▶ _WHAT IS BEING ASKED_
Copy every record word for word. Pictures are not part of the copy.

Pixel coordinate grounding data:
• • • •

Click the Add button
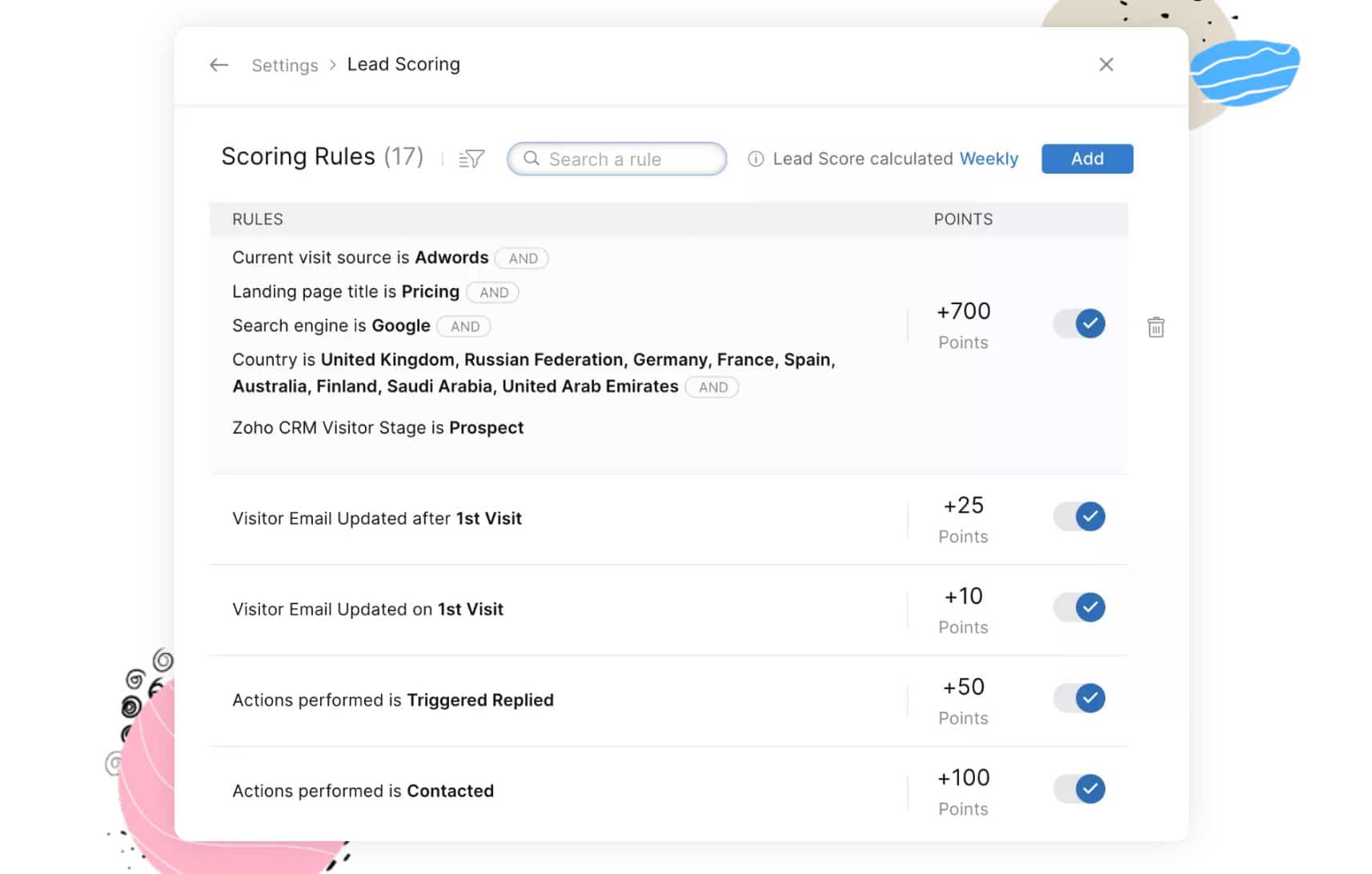The width and height of the screenshot is (1372, 874). click(x=1086, y=159)
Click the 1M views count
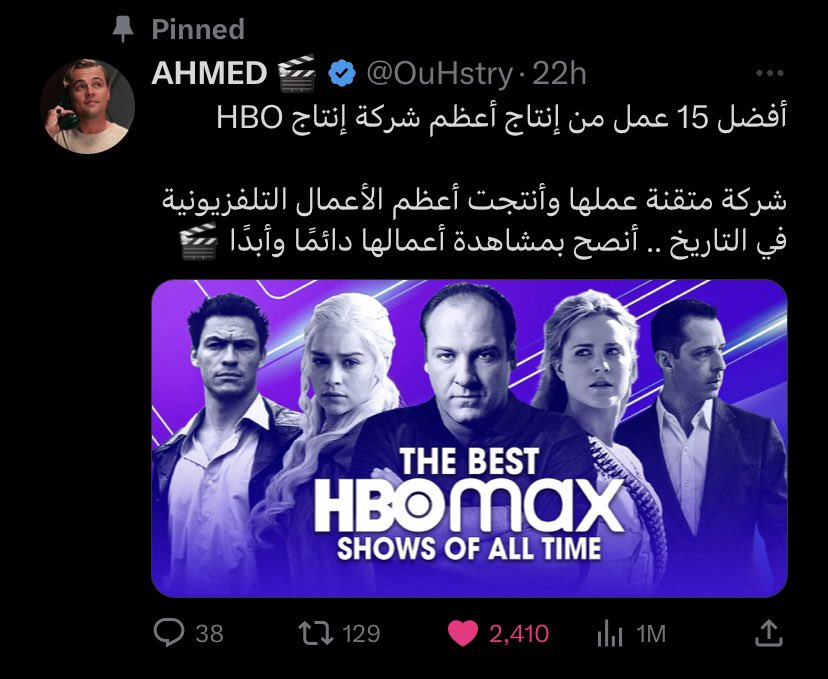This screenshot has height=679, width=828. point(651,634)
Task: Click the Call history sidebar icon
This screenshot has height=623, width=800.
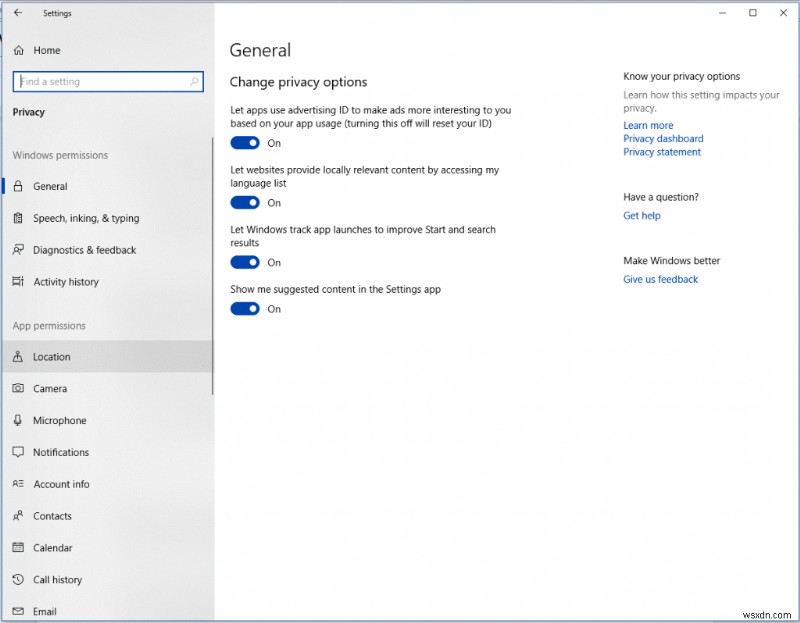Action: pyautogui.click(x=19, y=580)
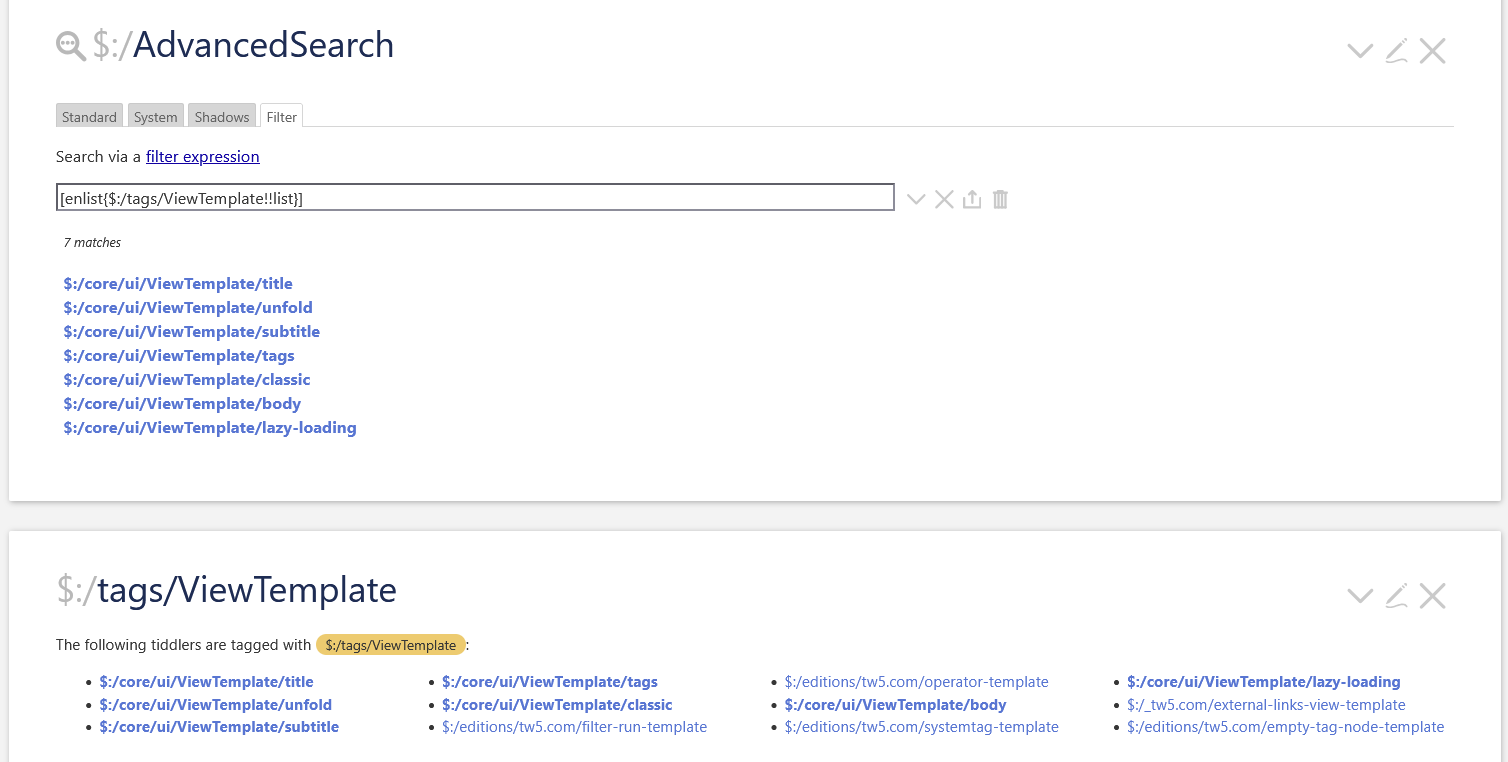Open the filter presets dropdown chevron
The height and width of the screenshot is (762, 1508).
click(x=916, y=200)
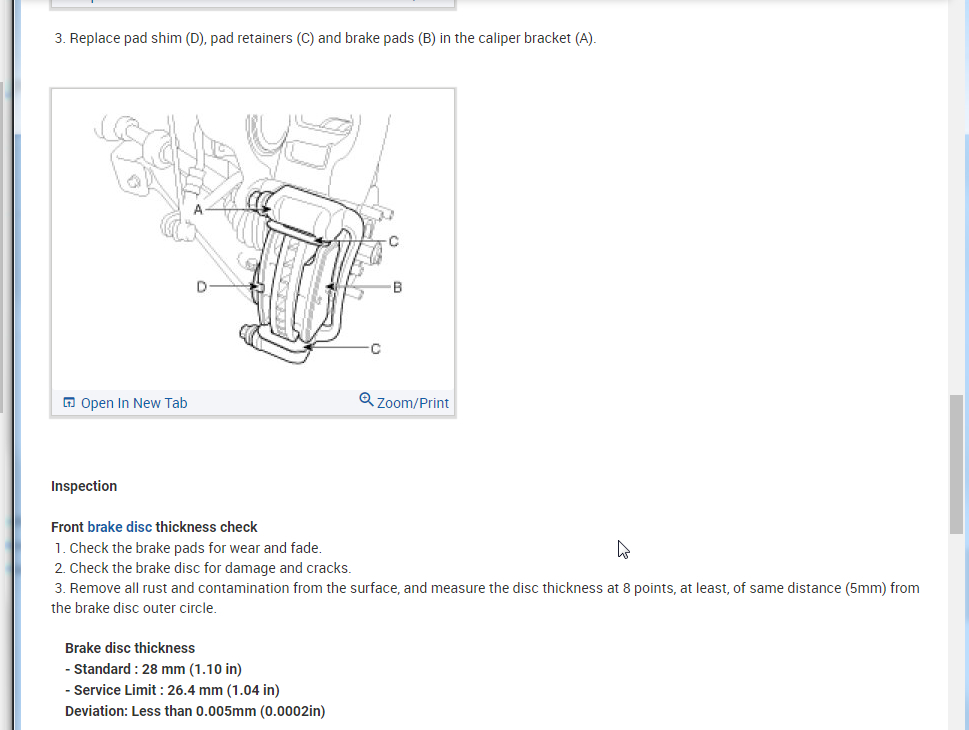Click the page's vertical scrollbar thumb
Image resolution: width=969 pixels, height=730 pixels.
pos(956,464)
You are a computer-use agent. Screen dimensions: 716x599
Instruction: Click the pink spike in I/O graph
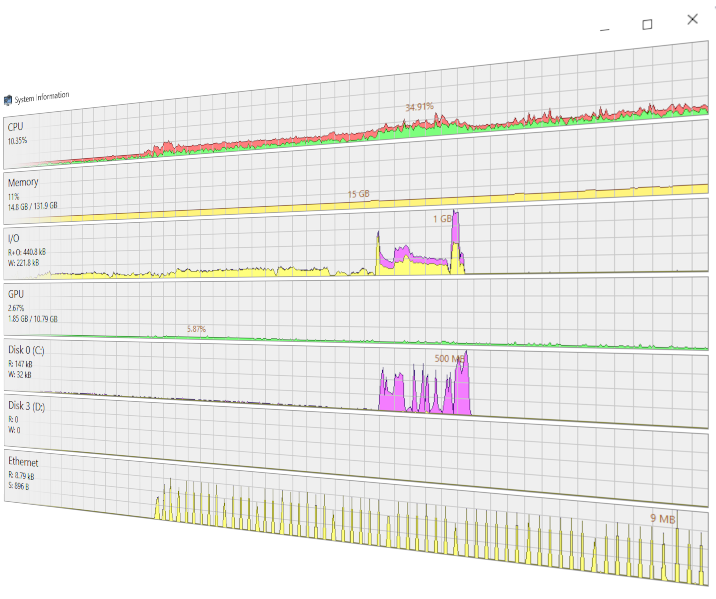(457, 238)
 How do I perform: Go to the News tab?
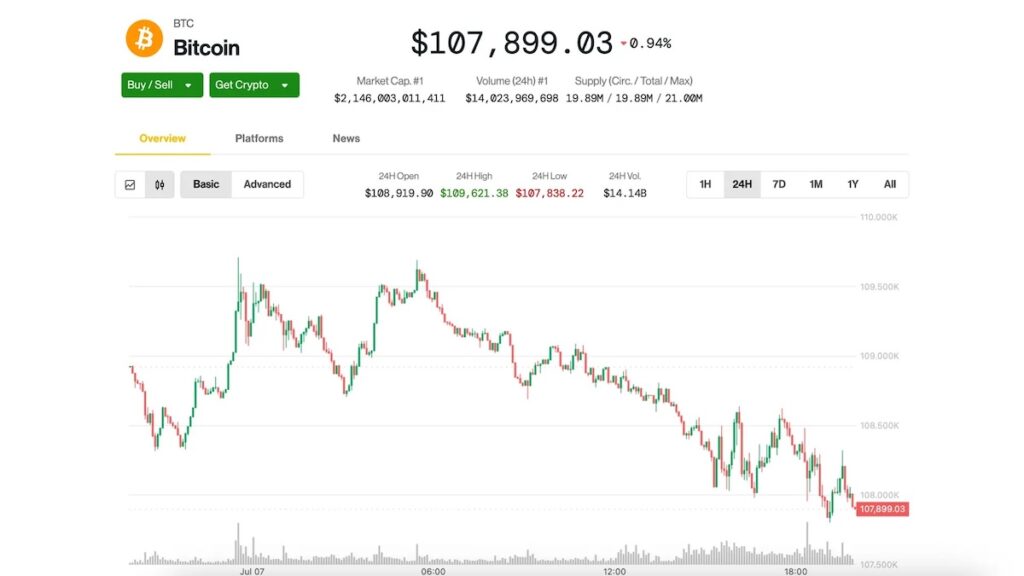pos(346,138)
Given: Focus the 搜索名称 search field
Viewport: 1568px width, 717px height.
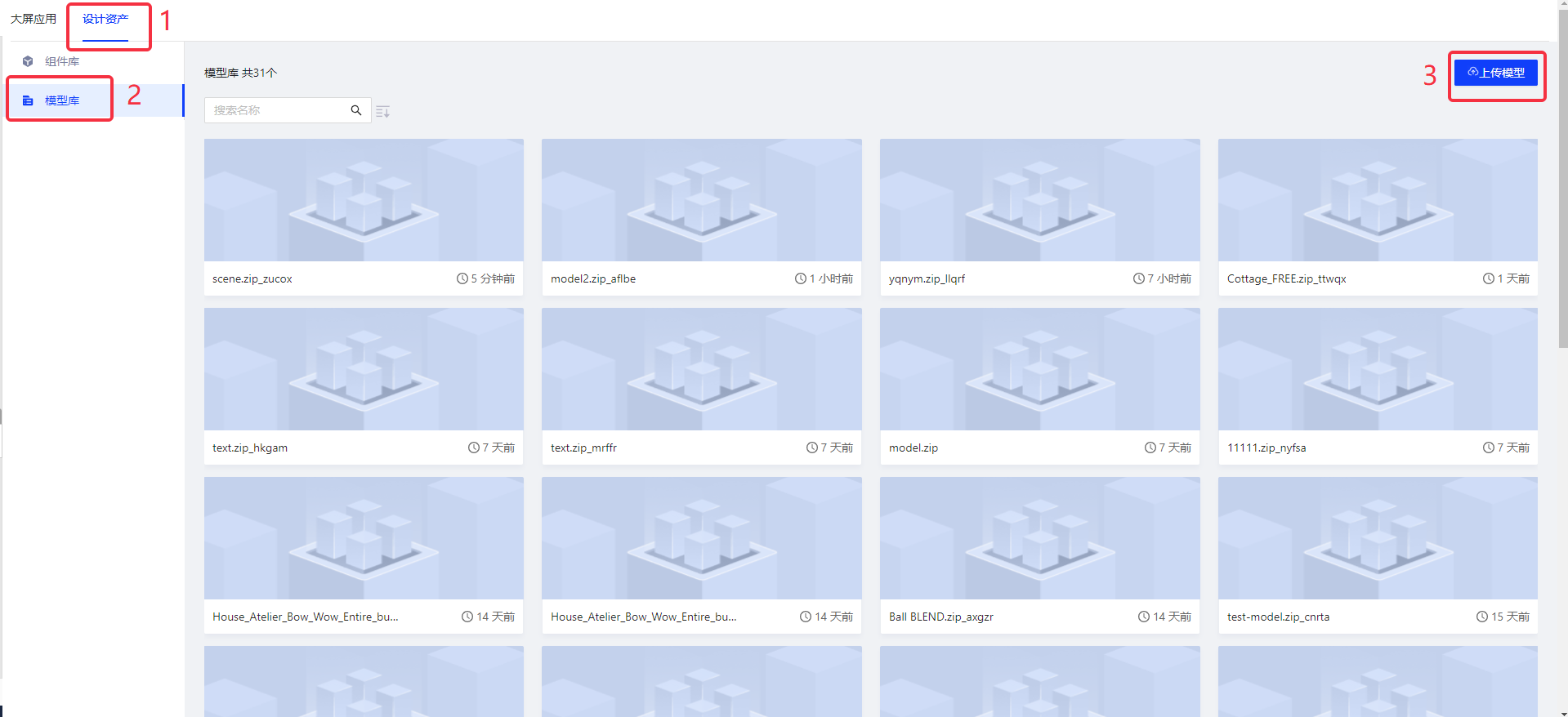Looking at the screenshot, I should click(x=278, y=110).
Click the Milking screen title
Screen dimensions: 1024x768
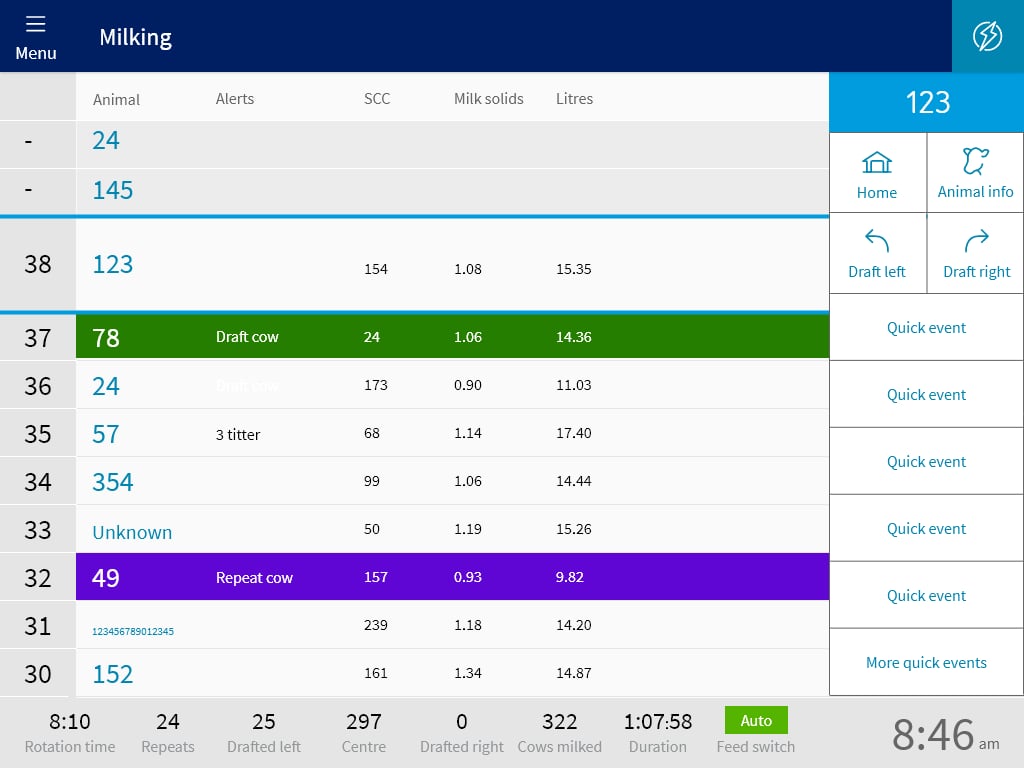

• • • •

▶ _ANSWER TO THE EXERCISE_
Click the Add button
The width and height of the screenshot is (1372, 874). click(x=1086, y=159)
Click the 1M views count
This screenshot has height=679, width=828. point(651,634)
Task: Click the Call history sidebar icon
This screenshot has height=623, width=800.
Action: pyautogui.click(x=19, y=580)
Open the filter presets dropdown chevron
The height and width of the screenshot is (762, 1508).
click(x=916, y=200)
Click the page's vertical scrollbar thumb
Image resolution: width=969 pixels, height=730 pixels.
pos(956,464)
You are a computer-use agent. Screen dimensions: 716x599
Instruction: Click the pink spike in I/O graph
(457, 238)
 How do I perform: Go to the News tab?
pos(346,138)
Given: Focus the 搜索名称 search field
Viewport: 1568px width, 717px height.
Looking at the screenshot, I should click(x=278, y=110).
Click the Milking screen title
Screen dimensions: 1024x768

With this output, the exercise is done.